УСЛОВИЕ ЗАДАНИЯ:
Повторите без изменений отрывок текста о работе Тассо над поэмой, начиная со слов «Уезжая из Рима, поэт» и заканчивая словами «совсем другая книга.», включая обе границы.

Уезжая из Рима, поэт возложил на Гонзага обязанность проследить за внесением в рукопись последних изменений и просил переправить готовую книгу в Венецию, где ее предполагалось отдать в типографию. Эпидемия бубонной чумы, уничтожившая треть населения города, не позволила этим планам осуществиться. Дополнительные рекомендации по исправлению отдельных мест достигли Феррары только в мае 1576 года, когда, измученный сомнениями в собственном благочестии, Тассо задумался о кардинальной переработке своего труда, переработке, нашедшей отражение через пятнадцать лет в «Завоеванном Иерусалиме», но это была уже совсем другая книга.
Строгие судьи просвещенного XIX века, которым не откажешь ни в уме, ни в меткости суждений, с поразительным безразличием к бесчеловечному климату эпохи негодовали на то, что, «позволяя нередко своей фантазии и чувству свободно уноситься в мир романтики, Тассо не сумел отстоять этих свободных порывов творчества и готов был смиряться пред нелепыми приговорами ничтожных педантов, тщеславившихся своею скудоумною эрудицией, и лицемерных прислужников инквизиции, обзывавших противными нравственности романтические эпизоды „Освобожденного Иерусалима“ – те самые высокопоэтические эпизоды, которые могут возносить чувство читателя лишь в область идеала» (Н. Дашкевич)[7].
Объективно оценивая происходящее, нельзя не отметить, что у поэта были все основания считать, что с точки зрения Святого престола он в «Готфриде», как называлась тогда поэма, не только нарушил литературные каноны, но и профанировал религиозный сюжет, перенасытив ткань повествования эротическими картинами и реминисценциями языческой классики.

ПЕРЕЧЕНЬ:
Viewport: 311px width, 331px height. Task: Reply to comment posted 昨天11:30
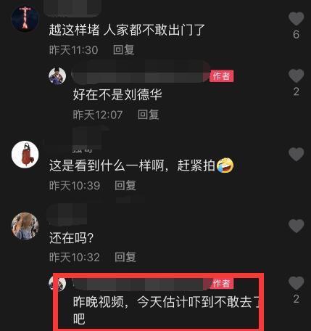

--

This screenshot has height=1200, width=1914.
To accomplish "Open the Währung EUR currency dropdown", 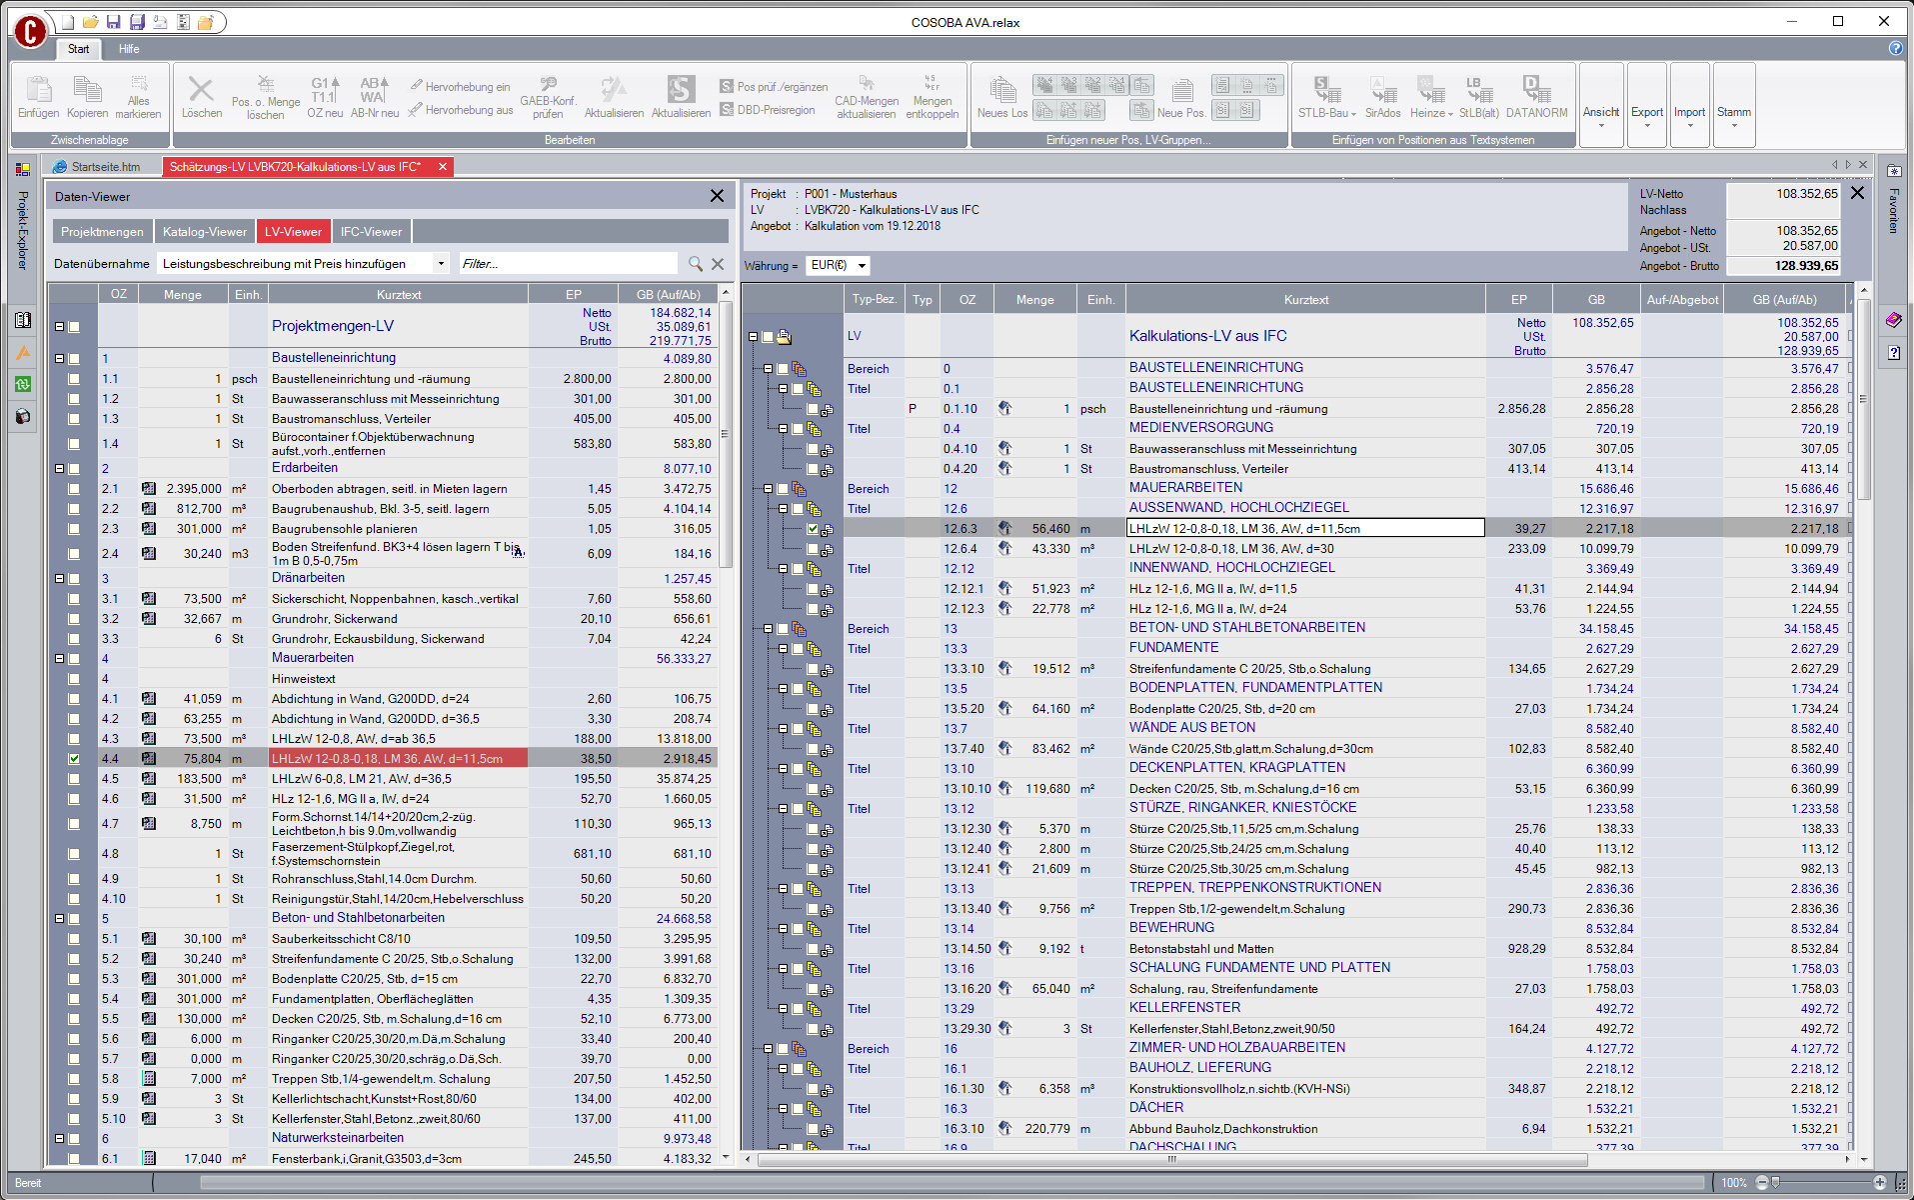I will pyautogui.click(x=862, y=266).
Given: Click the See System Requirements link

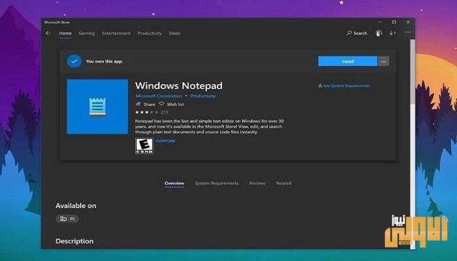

==

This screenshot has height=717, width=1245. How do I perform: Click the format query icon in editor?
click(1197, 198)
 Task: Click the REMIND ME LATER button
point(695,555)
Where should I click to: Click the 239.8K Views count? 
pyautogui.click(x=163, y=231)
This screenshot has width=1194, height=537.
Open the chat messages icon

РЕЗУЛЬТАТ ВЫПОЛНЕНИЯ:
Уезжая из Рима, поэт возложил на Гонзага обязанность проследить за внесением в рукопись последних изменений и просил переправить готовую книгу в Венецию, где ее предполагалось отдать в типографию. Эпидемия бубонной чумы, уничтожившая треть населения города, не позволила этим планам осуществиться. Дополнительные рекомендации по исправлению отдельных мест достигли Феррары только в мае 1576 года, когда, измученный сомнениями в собственном благочестии, Тассо задумался о кардинальной переработке своего труда, переработке, нашедшей отражение через пятнадцать лет в «Завоеванном Иерусалиме», но это была уже совсем другая книга.